What you need to do -> Transcribe all the lines below exactly. Omit the pictures.

Collected data:
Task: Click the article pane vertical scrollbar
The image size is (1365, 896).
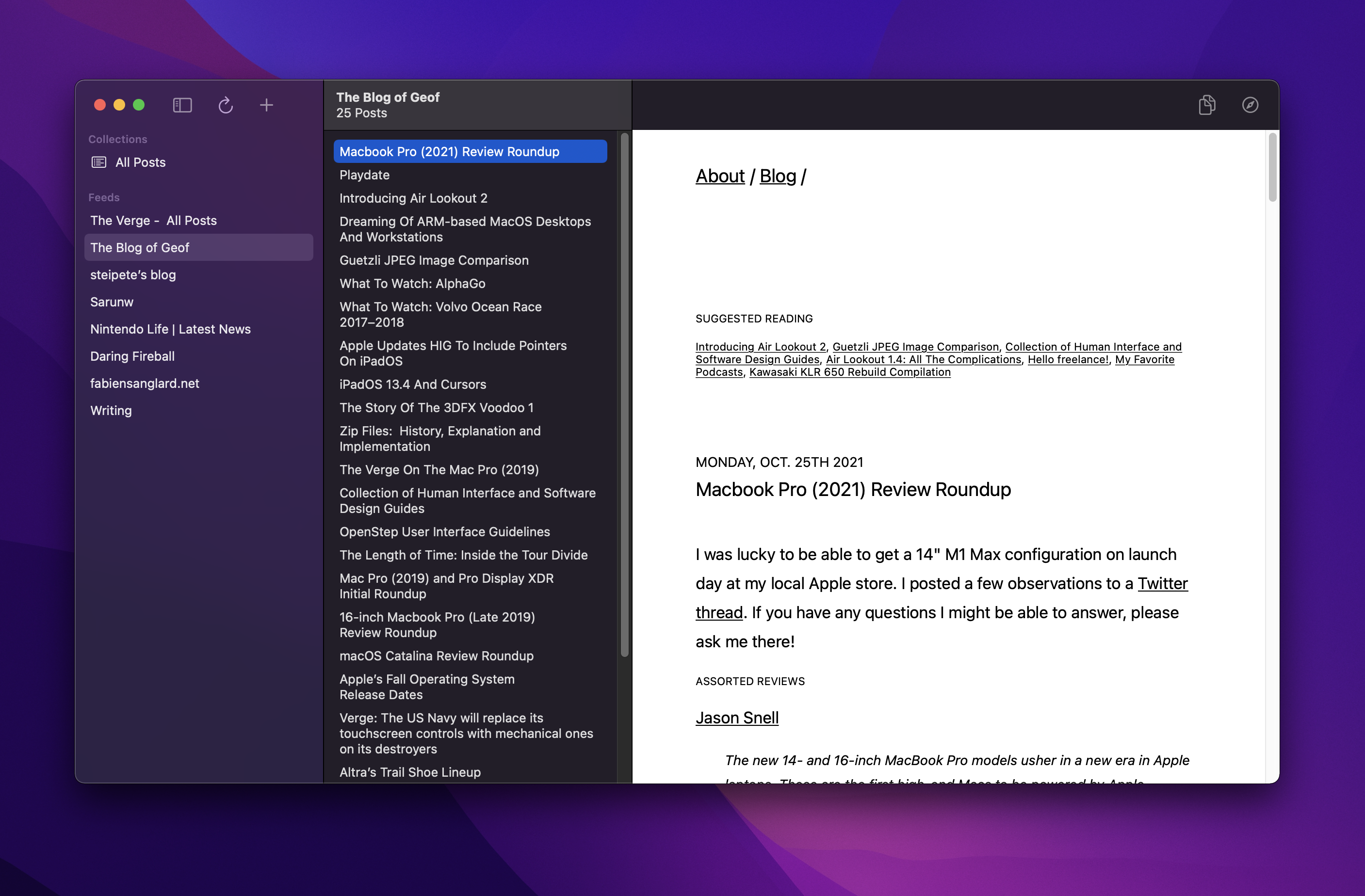Action: click(x=1272, y=167)
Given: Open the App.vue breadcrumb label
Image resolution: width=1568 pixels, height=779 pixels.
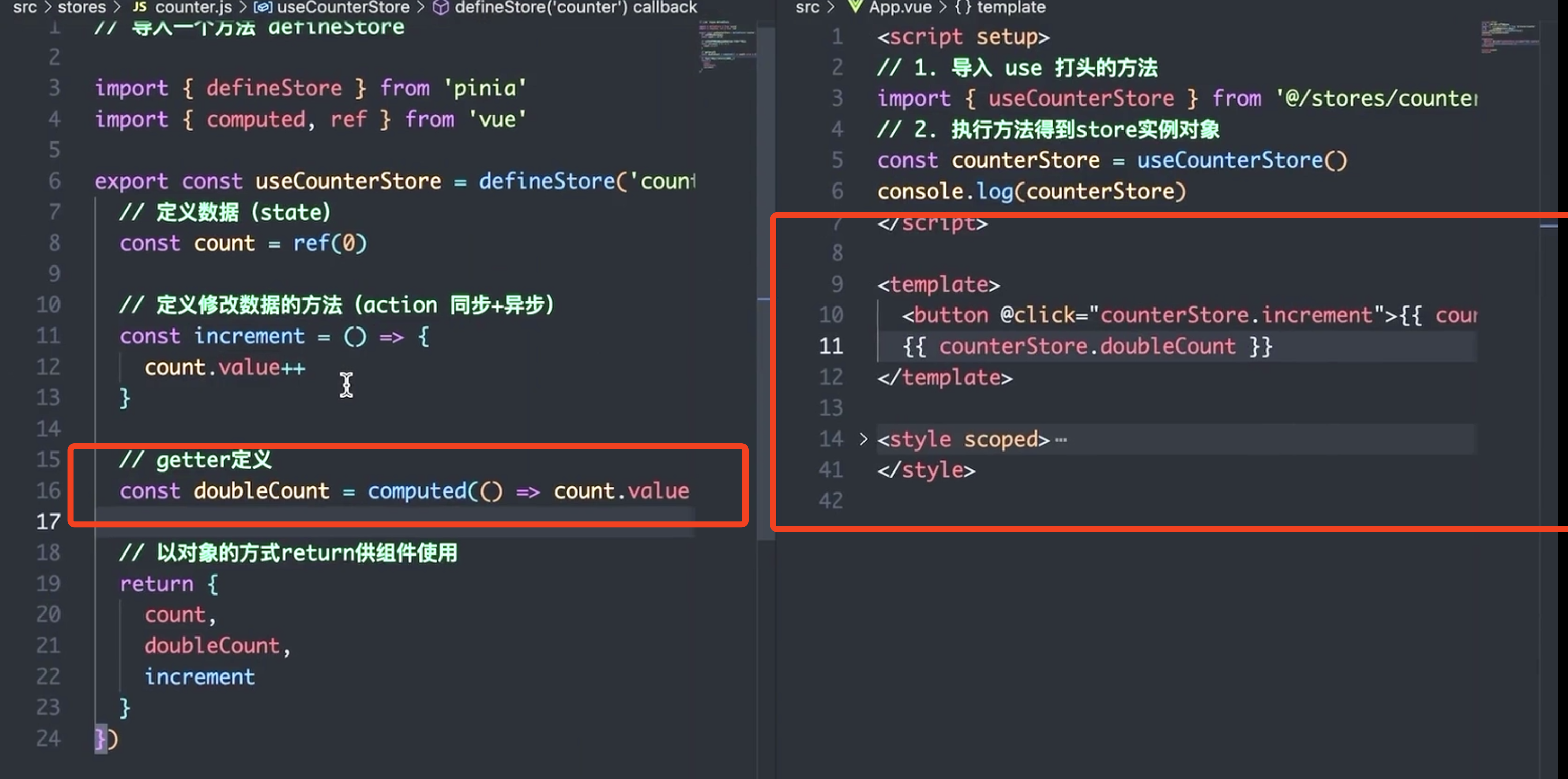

Exercise answer ->
Task: Click the article pane vertical scrollbar
The image size is (1365, 896).
Action: click(x=1272, y=167)
Given: Open the App.vue breadcrumb label
Image resolution: width=1568 pixels, height=779 pixels.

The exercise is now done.